Records taken from a data source:
--------

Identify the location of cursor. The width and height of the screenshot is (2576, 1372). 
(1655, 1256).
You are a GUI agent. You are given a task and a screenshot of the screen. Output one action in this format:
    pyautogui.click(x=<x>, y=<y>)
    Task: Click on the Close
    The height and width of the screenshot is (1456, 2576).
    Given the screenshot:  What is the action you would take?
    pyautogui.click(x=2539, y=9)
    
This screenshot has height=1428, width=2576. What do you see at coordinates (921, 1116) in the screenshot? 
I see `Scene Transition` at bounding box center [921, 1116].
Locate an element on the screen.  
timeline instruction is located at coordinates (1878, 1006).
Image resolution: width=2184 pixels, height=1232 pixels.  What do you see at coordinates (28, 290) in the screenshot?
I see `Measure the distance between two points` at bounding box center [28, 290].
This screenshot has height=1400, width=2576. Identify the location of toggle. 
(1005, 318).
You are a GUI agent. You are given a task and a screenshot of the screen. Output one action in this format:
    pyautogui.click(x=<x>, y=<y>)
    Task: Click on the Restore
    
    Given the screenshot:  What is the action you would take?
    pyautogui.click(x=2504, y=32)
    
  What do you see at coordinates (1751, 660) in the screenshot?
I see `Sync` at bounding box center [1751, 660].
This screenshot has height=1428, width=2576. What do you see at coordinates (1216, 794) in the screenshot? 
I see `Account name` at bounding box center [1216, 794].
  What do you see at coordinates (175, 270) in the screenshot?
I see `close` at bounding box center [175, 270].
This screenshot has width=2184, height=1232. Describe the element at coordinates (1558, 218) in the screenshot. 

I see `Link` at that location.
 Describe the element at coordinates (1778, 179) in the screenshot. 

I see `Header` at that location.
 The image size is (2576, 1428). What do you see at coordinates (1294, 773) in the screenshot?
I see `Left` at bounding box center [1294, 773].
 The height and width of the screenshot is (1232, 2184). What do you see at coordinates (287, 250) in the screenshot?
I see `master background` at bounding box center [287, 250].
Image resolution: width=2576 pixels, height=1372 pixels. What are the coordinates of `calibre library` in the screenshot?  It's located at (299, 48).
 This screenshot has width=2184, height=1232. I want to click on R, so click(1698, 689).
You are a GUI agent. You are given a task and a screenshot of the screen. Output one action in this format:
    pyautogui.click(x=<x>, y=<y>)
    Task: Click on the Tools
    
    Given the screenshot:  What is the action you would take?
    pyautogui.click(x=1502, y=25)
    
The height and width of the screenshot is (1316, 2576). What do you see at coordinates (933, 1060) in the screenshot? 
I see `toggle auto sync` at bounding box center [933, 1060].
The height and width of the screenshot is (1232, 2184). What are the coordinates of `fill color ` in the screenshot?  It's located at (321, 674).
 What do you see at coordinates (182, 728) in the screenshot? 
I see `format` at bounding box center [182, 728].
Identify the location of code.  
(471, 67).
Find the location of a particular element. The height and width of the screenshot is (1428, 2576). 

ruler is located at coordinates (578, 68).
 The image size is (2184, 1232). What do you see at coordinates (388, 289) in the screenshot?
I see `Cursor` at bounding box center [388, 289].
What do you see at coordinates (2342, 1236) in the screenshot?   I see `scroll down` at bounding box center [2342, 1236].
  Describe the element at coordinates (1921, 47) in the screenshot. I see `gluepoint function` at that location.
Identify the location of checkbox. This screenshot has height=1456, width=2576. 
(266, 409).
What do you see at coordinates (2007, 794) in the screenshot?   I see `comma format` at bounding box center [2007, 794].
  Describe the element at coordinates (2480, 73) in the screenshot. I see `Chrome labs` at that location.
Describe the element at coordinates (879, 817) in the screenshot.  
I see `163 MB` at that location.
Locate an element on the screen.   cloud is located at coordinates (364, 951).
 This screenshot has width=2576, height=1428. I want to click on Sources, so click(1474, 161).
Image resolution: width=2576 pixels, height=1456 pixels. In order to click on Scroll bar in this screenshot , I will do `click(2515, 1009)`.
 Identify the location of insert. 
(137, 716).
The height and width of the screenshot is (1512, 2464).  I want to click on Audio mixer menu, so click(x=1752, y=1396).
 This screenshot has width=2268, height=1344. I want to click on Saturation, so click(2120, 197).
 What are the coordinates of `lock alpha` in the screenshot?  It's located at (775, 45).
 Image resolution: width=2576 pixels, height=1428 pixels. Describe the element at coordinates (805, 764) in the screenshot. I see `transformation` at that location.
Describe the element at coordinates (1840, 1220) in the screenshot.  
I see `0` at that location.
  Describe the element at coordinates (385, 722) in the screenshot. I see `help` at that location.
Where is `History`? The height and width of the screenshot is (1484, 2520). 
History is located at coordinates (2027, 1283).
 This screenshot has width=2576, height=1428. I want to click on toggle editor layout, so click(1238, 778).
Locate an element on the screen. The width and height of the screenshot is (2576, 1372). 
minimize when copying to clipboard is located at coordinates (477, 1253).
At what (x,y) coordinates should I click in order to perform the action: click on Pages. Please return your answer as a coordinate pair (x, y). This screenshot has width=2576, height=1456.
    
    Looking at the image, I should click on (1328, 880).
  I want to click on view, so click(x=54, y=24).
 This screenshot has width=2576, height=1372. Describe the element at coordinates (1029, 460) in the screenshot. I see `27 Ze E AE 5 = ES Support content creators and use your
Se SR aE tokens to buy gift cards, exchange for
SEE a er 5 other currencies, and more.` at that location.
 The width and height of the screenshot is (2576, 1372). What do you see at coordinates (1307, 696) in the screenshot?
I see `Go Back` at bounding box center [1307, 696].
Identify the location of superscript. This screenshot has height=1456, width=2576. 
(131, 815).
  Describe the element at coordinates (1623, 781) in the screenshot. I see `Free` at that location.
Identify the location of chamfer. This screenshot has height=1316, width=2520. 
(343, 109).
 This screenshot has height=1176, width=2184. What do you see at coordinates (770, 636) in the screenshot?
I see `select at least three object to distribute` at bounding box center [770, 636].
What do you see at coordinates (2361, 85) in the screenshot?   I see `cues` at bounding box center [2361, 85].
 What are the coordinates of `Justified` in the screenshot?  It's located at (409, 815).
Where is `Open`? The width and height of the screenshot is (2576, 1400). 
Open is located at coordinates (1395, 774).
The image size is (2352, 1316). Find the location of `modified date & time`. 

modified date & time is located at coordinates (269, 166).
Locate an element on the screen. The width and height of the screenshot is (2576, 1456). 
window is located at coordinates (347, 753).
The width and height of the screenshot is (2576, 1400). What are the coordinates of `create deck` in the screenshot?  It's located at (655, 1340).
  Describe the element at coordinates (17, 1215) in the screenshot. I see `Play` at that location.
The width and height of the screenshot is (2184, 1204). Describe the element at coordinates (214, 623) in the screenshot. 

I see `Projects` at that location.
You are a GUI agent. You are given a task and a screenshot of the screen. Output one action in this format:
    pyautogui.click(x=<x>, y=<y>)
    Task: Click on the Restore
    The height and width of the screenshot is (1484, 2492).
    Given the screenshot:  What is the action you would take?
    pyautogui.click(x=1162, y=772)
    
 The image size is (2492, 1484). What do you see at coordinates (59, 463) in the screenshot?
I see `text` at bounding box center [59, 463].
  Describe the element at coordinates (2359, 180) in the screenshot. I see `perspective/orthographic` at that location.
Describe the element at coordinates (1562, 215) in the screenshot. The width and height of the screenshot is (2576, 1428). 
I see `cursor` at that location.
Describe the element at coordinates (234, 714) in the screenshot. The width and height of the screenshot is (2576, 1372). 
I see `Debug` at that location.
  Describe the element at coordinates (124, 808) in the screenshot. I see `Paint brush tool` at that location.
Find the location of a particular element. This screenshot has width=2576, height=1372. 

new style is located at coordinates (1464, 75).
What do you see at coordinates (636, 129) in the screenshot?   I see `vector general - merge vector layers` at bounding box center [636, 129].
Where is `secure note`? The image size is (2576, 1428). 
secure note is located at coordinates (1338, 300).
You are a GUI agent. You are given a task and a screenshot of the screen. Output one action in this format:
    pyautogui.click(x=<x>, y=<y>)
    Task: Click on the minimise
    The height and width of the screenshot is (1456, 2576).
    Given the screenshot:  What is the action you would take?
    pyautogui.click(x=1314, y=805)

--------

What you have to do: Gather every line above that contains the string "date", and copy each one out. Uppercase and lowercase letters count as different.

Response to the task:
The image size is (2352, 1316). Find the location of `modified date & time`. 
modified date & time is located at coordinates (269, 166).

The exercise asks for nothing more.